Débutant par le monstrueux « Legal At Last », aux riffs énormes et au refrain évoquant un générique de western, cet album nous propose le meilleur d’Anvil. Coincé quelque part entre Motorhead et Twisted Sister, ce titre est un déferlement jouissif qui nous prouve que l’envie n’a pas disparu chez ces musiciens. Il en annonce d’autres, comme « Chemtrails », aux fortes consonances priestiennes, que dominent des guitares dévastatrices, soutenues par une section rythmique en béton armé. Plus léger, « I’m Alive » nous prouve une nouvelle fois que Lips aime AC/DC et Ted Nugent, en nous offrant un heavy rock enlevé et plutôt joyeux, dont les paroles rendent hommage au rock’n’roll. Dans un style tout aussi enjoué, « Bottom Line » donne la pêche, grâce à une construction efficace. Pourtant, il est éclipsé par le furieux « Food For The Vulture » qui redonne au speed metal ses lettes de noblesse. Même « No Time », le titre bonus, s’engage dans cette voie, pour notre plus grand plaisir. Sans prétention, cette chanson n’en demeure pas moins très bonne et ferme l’album avec brio.
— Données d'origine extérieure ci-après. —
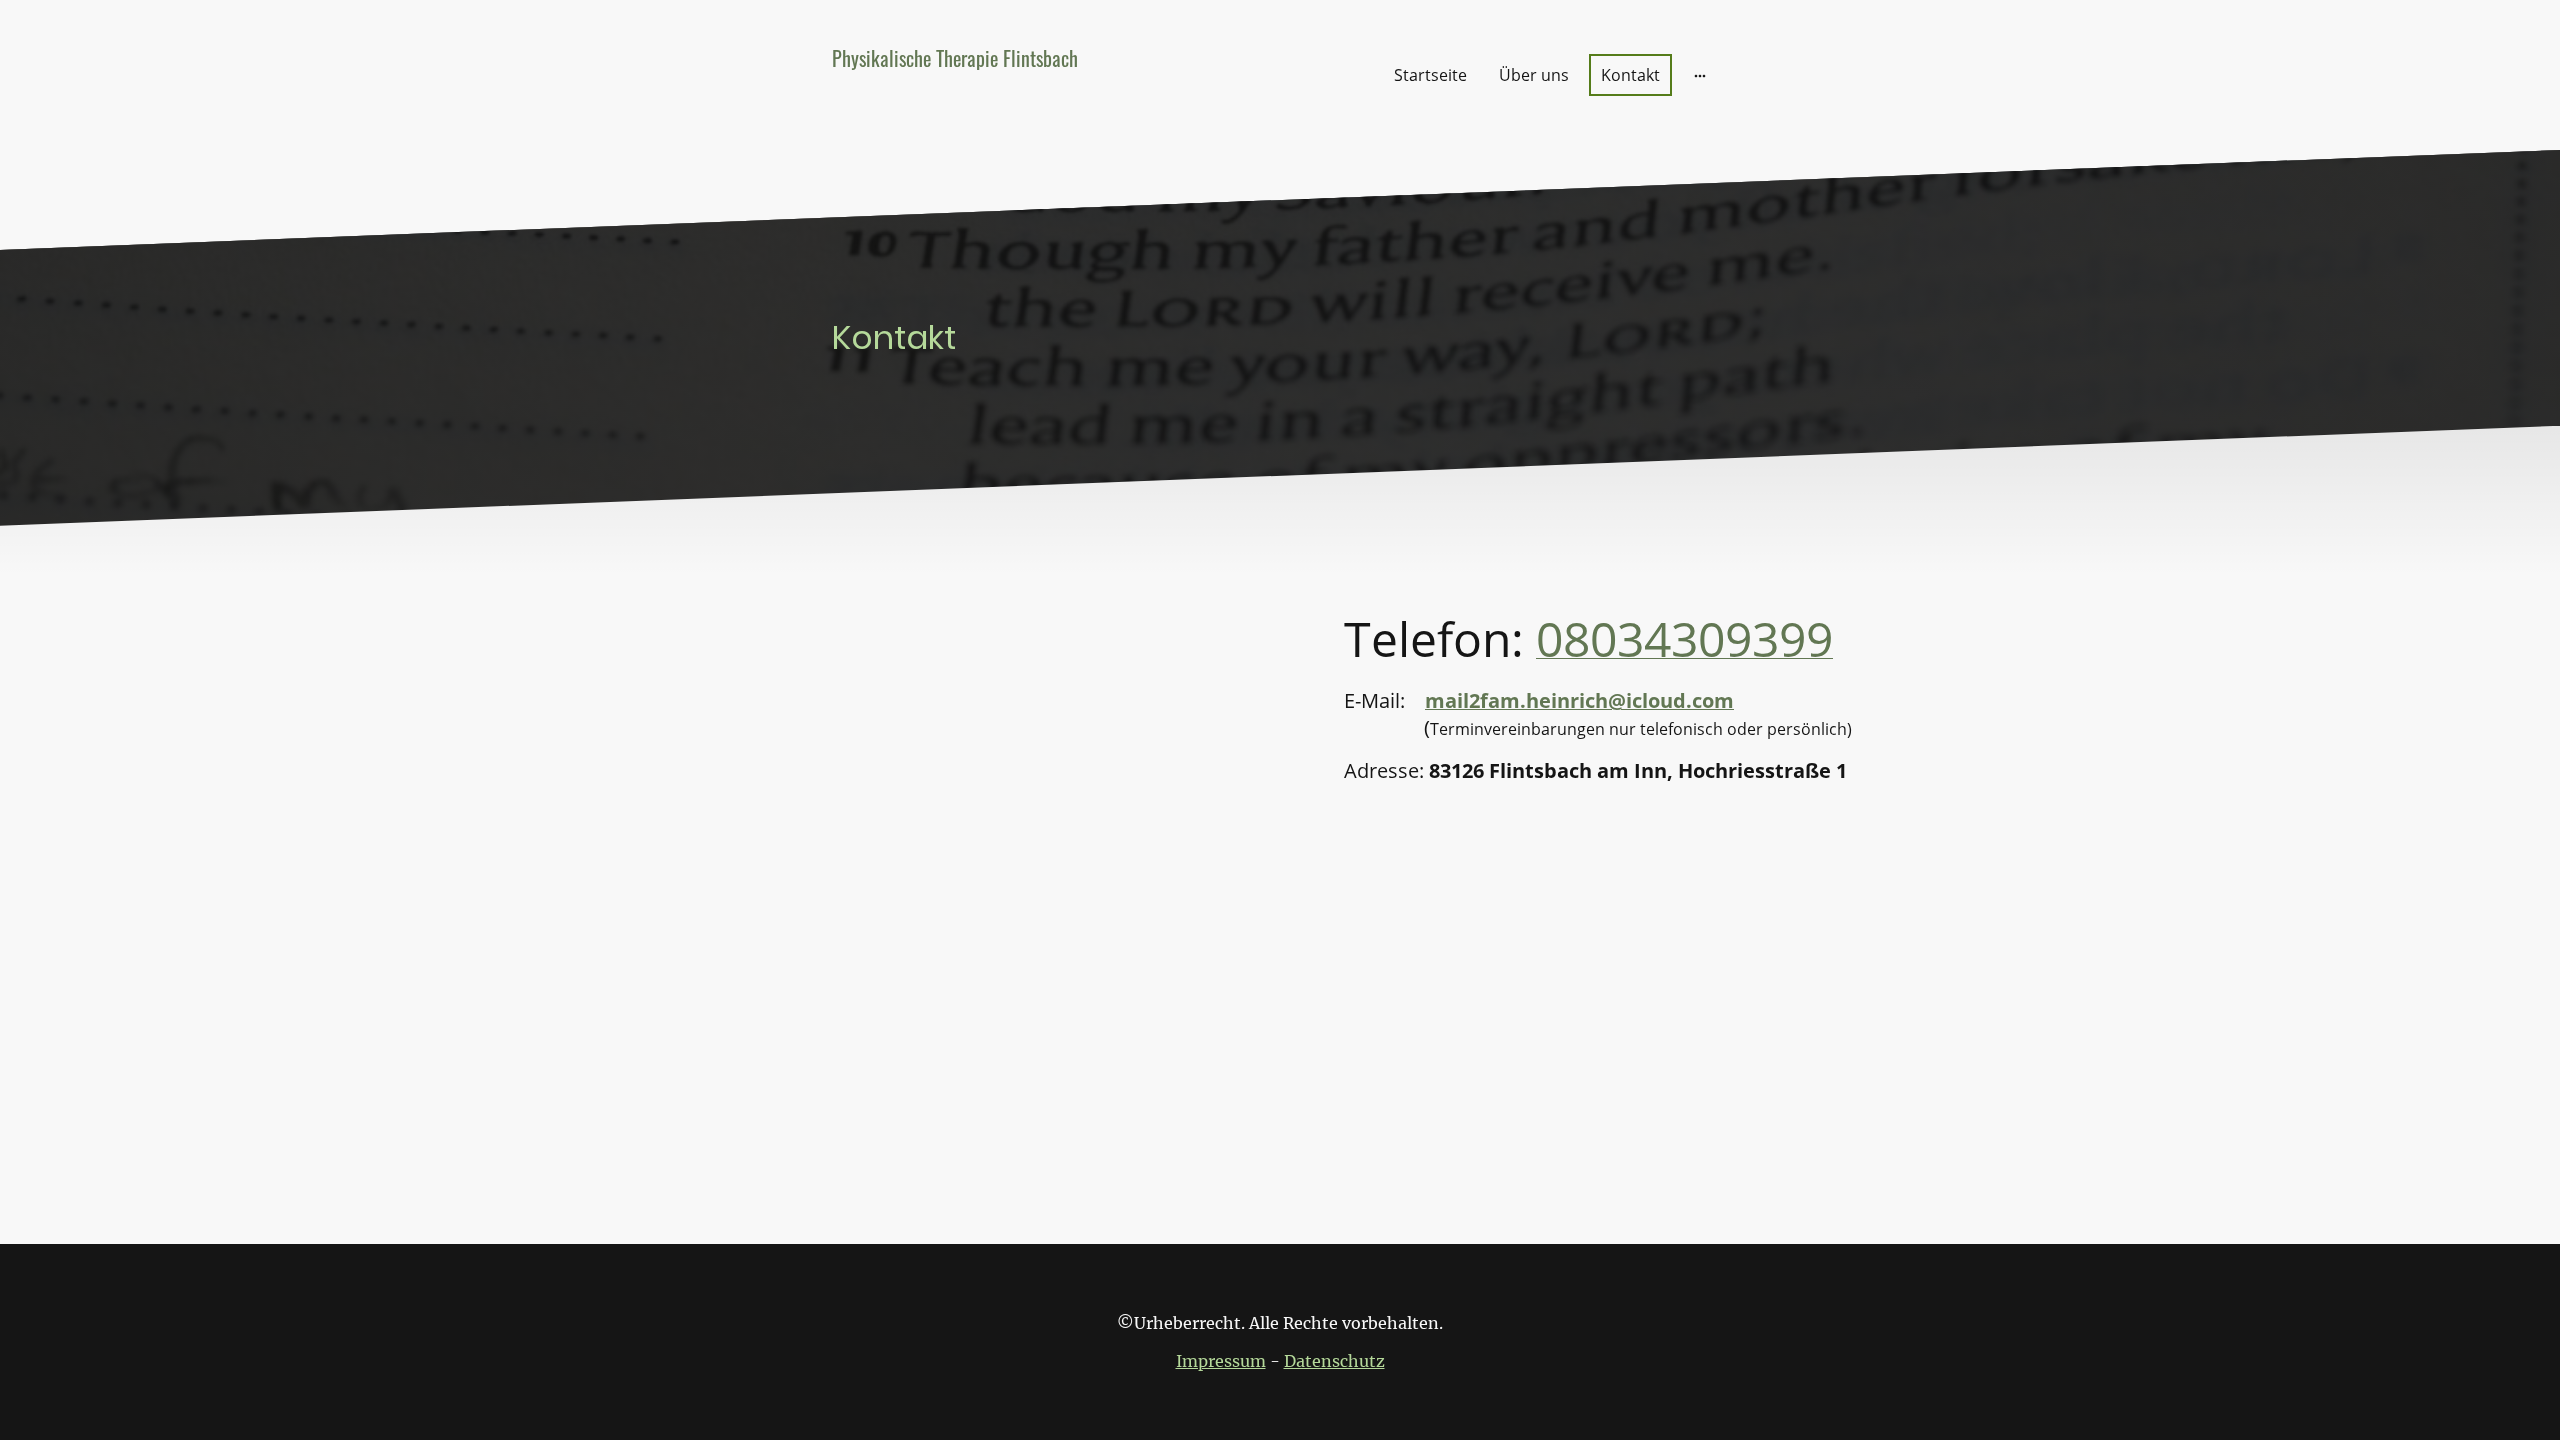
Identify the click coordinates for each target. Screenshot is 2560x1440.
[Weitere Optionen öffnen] (1700, 75)
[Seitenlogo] (970, 121)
Les hymnes heavy ne sont pas en reste. Composé sur un rythme binaire, « Nabbed In Nebraska » est destiné à lever le poing en hurlant à tue-tête. On y retrouve cette propension d’Anvil à composer des chansons destinées aux fans. Plus addictif encore, « Glass House » s’appuie sur un refrain fédérateur, emporté par des chœurs masculins et un riff efficace. Lips se fend d’un beau solo, tandis que les couplets donnent eux aussi envie de chanter. Une vraie réussite à mi-chemin entre Grave Digger et le meilleur d’Anvil. Plus lourd encore, « Gasoline » évoque « Forged In Fire », avec une touche King Diamond. Terriblement efficace pour les amateurs de heavy, il écrase tout sans jamais lasser. Il en va de même pour « Plastic In Paradise », au riff épais et entêtant. Peut-être moins réussi que « Gasoline », il présente néanmoins une face incontournable d’Anvil, comme c’est aussi le cas du plus groovy « Said And Done », dans lequel on perçoit les influences de Black Sabbath.
Legal At Last est un excellent album, à classer parmi les bonnes réussites d’Anvil, un groupe qui poursuit sa route sans s’occuper des modes, et qui le fait bien.